Instructions for the task: In full and exactly, reproduce the entries below, but omit the pictures.
Information provided START
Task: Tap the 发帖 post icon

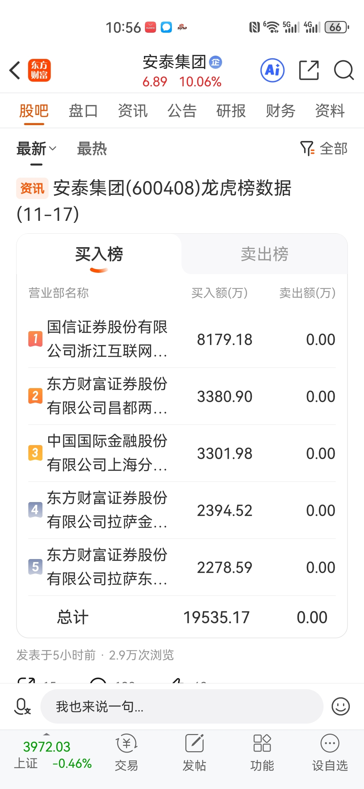Action: pos(194,753)
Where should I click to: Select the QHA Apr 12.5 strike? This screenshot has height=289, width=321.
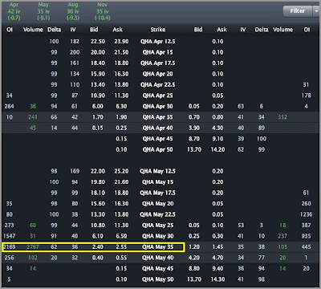coord(158,42)
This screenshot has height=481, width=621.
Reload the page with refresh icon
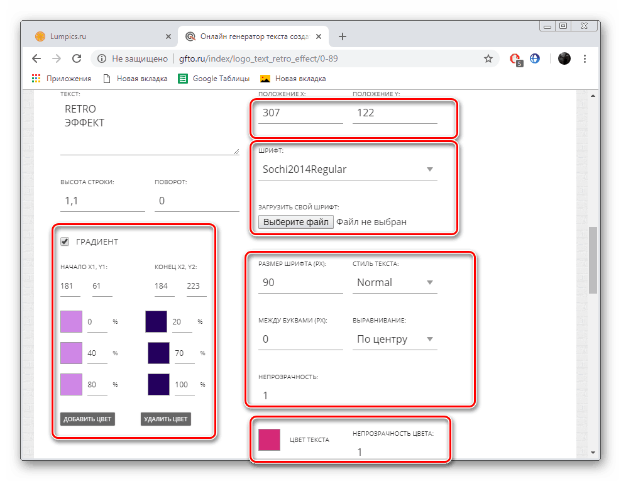tap(77, 58)
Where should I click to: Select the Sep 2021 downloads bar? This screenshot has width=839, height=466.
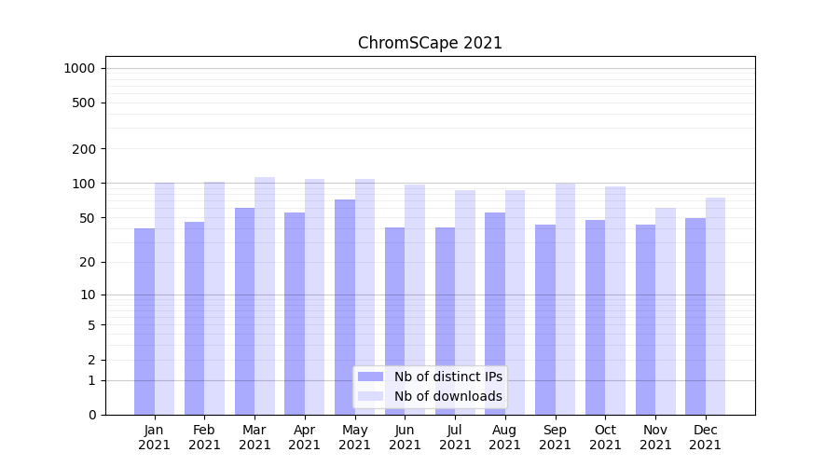(565, 298)
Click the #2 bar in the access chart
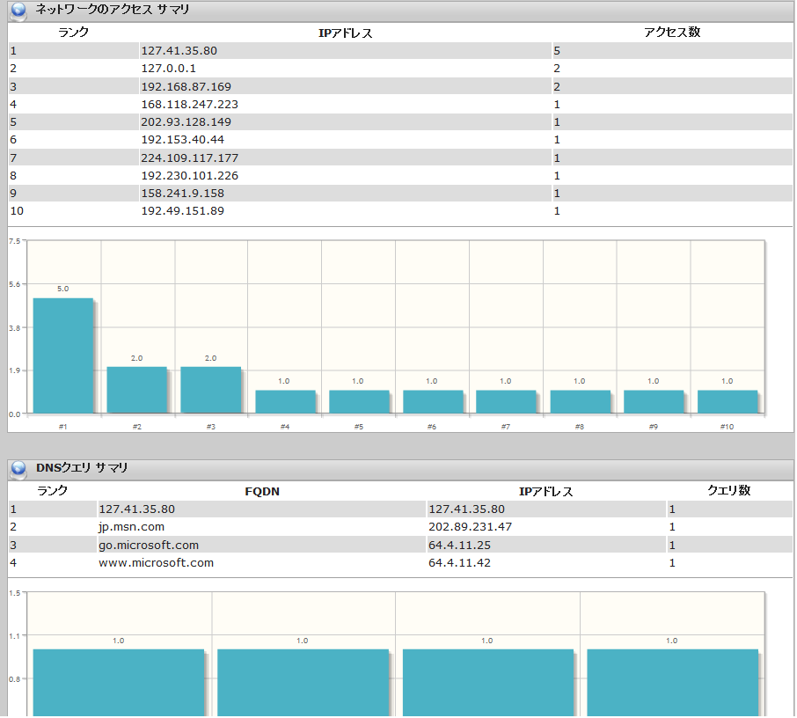The width and height of the screenshot is (797, 718). pyautogui.click(x=136, y=390)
Information provided END
Answer space:
Task: Tap the 发帖 post icon

Action: pos(194,753)
Where should I click to: Select the QHA Apr 12.5 strike? This screenshot has height=289, width=321.
coord(158,42)
This screenshot has height=481, width=621.
Reload the page with refresh icon
tap(77, 58)
Where should I click to: Select the Sep 2021 downloads bar? This screenshot has width=839, height=466.
(565, 298)
Click the #2 bar in the access chart
The width and height of the screenshot is (797, 718). pyautogui.click(x=136, y=390)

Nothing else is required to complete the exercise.